II. STATE OF THE ART IN OBJECT DETECTION AND 
EXTRACTION 

Detection and localization of objects for extraction in digital 
image and video sequence has become one of the most 
important applications for industrial use to ease user and save 
time. The techniques of detection and extraction of objects 
has been developed many years ago but improvement of 
them, in particular for mobile object, is still required in order 
to achieve the targeted objective in more efficient and 
accurately. Many applications in this domain exist and the 
literature is most abundant. 

In robotic application, the moving object is tracked by 
utilizing a mobile robot with sensors. In [1 1], the authors have 
developed a system where the robotic platform uses a visual 
camera to sense the movement of the desired object and a 
range sensor to help the robot to detect and ovoid obstacles in 
real time while continuing to detect and follow the desired 
object. 

In [12], the authors have developed a method for detection of 
mango from mango tree. Their method uses color processing 
as primary filtering to eliminate the unrelated color or object 
in the image, edge detection and Circular Hough Transform. 
Image and video segmentation and edge detection techniques 
are widely used in object detection, information retrieval by 
several authors such us [13] -[17]. 

In [18], author has developed a perfect method for object 
recognition with full boundary detection. His method is based 
on the combination of Affine Scale Invariant Feature 
Transform (ASIFT) and a region merging algorithm. 

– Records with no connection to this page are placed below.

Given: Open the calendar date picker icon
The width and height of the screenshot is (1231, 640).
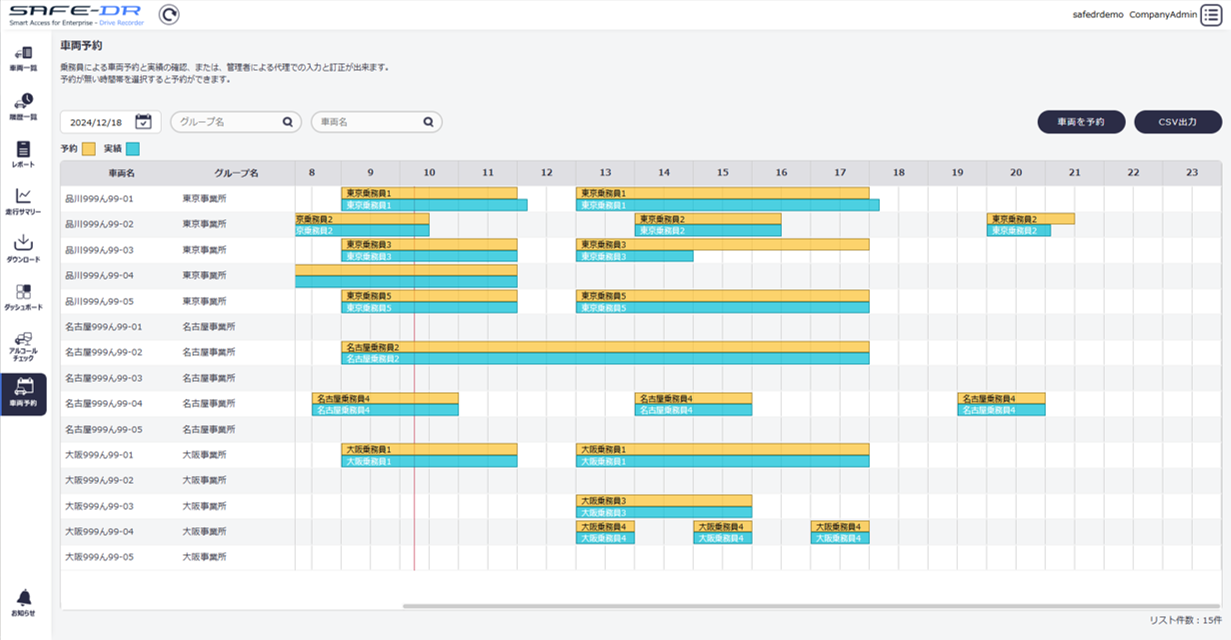Looking at the screenshot, I should click(143, 122).
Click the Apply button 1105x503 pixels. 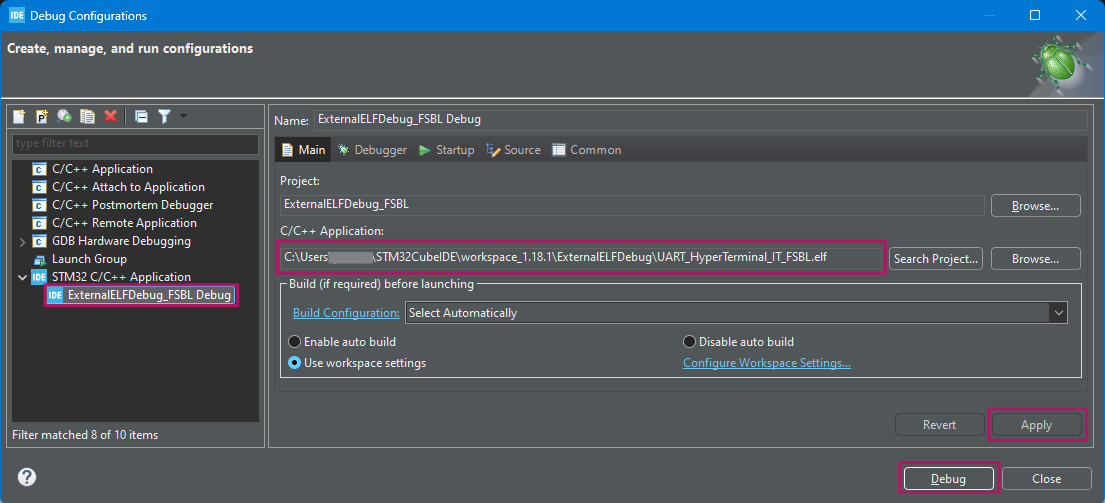tap(1036, 425)
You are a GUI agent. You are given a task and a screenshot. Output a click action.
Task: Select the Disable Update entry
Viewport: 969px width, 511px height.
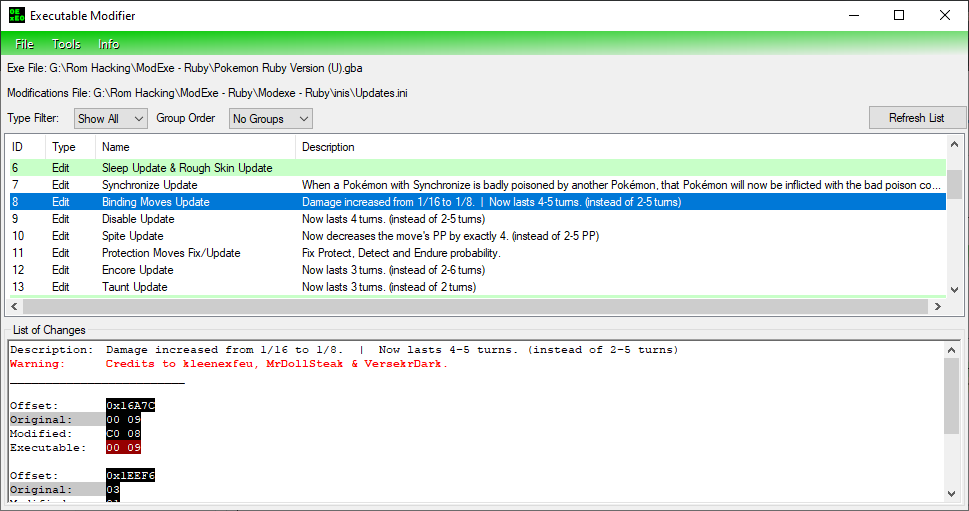[138, 219]
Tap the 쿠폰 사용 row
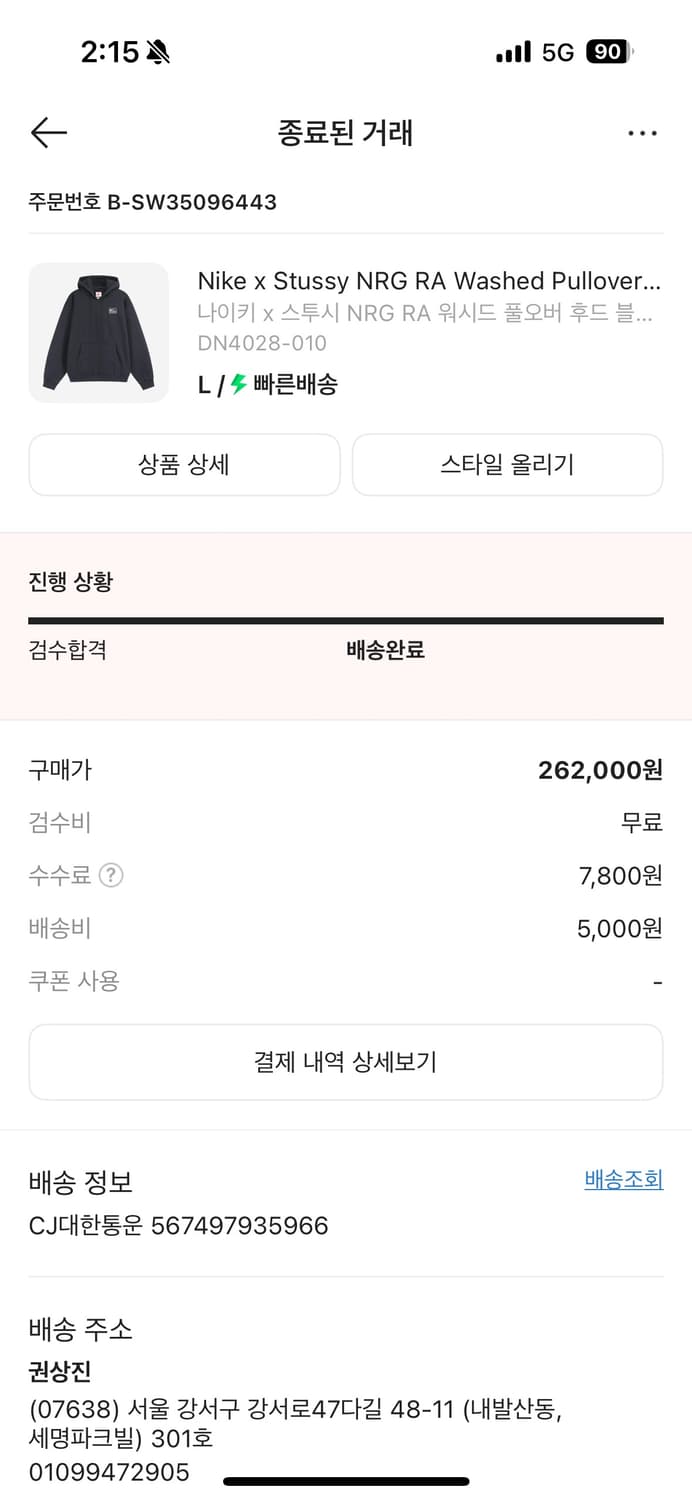692x1500 pixels. (x=66, y=981)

In [19], authors have presented a system for the detection of 
static objects in crowded scenes. In their method, based on the 
detection of two background models learning at different 
rates, pixels are classified with the help of finite-state 
machine. The background is modeled by two mixtures of 
Gaussians with identical parameter except for the learning 
rate. 

In [20], authors have proposed a method for the detection of 
moving object based on the combination of adaptive filtering 
technique and Bayesian change detection algorithm. An 
adaptive structure firstly detects the edges of motion objects; 
then the Bayesian algorithm corrects the shape of detected 
objects.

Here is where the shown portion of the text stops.